At least three people died during protests in Ivory Coast on Thursday, police said, as small groups burned makeshift roadblocks in protests against President Alassane Ouattara’s decision to stand for a third term.
The West African nation has seen a number of scattered protests since Ouattara announced last week he would run in the Oct. 31 election, with the opposition accusing him of violating term limits.
Protesters in the southeastern town of Bonoua set fire to a police station after a young man died during a protest there on Thursday, police spokesman Bleu Charlemagne said in a statement on the state TV channel RTI.
He did not explain how the others died.
A video circulating on social media showed Bonoua’s police commissioner covered in blood as a crowd rescued him from the burning police headquarters.
Police arrested 58 people across the country, Charlemagne said.
The executive director of Ouattara’s party, Adama Bictogo, defended Ouattara’s decision to run again, saying: “For us, the debate is closed.”

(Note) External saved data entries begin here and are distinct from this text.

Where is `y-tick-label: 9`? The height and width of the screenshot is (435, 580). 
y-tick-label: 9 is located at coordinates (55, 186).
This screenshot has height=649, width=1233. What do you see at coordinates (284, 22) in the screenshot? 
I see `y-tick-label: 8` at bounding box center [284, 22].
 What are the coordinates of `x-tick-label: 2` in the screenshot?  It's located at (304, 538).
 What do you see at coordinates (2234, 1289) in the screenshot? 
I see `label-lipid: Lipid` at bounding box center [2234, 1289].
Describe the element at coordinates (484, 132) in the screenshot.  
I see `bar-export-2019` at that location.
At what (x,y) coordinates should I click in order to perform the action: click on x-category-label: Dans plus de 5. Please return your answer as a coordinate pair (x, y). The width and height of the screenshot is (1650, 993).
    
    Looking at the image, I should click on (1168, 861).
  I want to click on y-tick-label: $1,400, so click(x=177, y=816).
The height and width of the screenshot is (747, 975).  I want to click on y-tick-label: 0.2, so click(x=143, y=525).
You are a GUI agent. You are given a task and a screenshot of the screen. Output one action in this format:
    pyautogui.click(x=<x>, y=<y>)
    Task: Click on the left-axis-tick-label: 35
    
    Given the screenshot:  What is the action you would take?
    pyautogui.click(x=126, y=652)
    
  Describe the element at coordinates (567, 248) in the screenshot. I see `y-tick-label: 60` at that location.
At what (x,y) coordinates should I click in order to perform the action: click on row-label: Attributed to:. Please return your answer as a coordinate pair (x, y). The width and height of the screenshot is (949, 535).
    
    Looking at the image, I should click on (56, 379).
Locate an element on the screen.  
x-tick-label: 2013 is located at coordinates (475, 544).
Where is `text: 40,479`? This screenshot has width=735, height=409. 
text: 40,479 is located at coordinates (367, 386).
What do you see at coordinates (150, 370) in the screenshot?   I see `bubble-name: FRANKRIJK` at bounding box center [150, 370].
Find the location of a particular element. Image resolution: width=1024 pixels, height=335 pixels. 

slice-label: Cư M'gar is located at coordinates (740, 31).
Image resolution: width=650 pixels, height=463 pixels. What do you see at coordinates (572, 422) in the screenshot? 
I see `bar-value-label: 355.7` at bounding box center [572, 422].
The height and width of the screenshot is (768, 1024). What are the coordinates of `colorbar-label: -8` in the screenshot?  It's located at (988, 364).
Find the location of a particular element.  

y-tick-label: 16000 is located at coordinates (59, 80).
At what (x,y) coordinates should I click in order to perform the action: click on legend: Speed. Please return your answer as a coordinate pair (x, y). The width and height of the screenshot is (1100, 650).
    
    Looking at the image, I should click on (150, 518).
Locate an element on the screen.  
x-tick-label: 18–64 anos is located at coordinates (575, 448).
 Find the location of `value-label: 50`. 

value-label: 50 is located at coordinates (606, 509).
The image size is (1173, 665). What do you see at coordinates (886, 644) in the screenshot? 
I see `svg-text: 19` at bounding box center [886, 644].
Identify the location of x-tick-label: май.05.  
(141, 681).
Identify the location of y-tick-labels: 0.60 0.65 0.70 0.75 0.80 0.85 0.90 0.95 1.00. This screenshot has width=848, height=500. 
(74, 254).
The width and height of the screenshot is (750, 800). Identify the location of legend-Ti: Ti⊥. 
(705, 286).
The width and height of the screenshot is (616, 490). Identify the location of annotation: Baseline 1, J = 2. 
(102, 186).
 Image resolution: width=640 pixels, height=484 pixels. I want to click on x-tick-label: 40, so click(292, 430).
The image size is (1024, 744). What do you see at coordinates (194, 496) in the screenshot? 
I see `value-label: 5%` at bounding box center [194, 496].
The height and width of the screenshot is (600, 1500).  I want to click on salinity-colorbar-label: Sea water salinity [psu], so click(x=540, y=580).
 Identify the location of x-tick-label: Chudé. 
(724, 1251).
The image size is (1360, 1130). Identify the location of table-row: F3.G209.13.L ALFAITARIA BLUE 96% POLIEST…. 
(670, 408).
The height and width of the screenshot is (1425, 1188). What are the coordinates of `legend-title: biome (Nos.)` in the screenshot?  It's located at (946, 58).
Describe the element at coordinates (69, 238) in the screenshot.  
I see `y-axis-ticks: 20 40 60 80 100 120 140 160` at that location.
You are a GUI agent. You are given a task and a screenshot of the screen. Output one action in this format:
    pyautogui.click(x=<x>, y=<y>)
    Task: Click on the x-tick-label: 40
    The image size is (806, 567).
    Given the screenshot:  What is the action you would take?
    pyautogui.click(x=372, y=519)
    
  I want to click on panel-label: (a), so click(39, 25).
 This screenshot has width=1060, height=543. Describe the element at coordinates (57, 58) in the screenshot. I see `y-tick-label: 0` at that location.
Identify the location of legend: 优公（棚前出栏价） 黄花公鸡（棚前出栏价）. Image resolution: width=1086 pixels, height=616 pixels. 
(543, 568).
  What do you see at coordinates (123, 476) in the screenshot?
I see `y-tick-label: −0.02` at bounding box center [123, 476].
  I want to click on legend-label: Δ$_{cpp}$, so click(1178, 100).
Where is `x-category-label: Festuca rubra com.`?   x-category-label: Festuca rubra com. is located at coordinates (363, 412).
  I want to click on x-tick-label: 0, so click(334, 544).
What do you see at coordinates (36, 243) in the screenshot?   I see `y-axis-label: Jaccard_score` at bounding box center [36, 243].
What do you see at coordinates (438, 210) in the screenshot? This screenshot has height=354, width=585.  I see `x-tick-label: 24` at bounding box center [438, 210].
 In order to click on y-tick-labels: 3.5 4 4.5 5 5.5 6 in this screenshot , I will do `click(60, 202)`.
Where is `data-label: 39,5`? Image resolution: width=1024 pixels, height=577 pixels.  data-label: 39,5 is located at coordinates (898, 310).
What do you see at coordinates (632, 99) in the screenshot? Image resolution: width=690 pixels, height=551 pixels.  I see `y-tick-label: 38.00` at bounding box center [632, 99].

Ouattara’s opponents have accused the police of using excessive force to break up demonstrations this week.
Ivory Coast law limits presidential terms to two, but Ouattara says a new constitution adopted in 2016 acted as a reset button, allowing him to run again. The October election is seen as a test of stability for a country still recovering from a brief civil war in 2010 and 2011.
One of Ouattara’s main challengers, former President Henri Konan Bedie, said on Wednesday that two protesters had been killed and others severely wounded during demonstrations held that day in his electoral stronghold Daoukro and elsewhere.
In the commercial capital, Abidjan, police in riot gear cleared makeshift roadblocks that small groups of protesters had built and set alight on Thursday, according to a Reuters witness. Several people were arrested, an opposition spokesman said.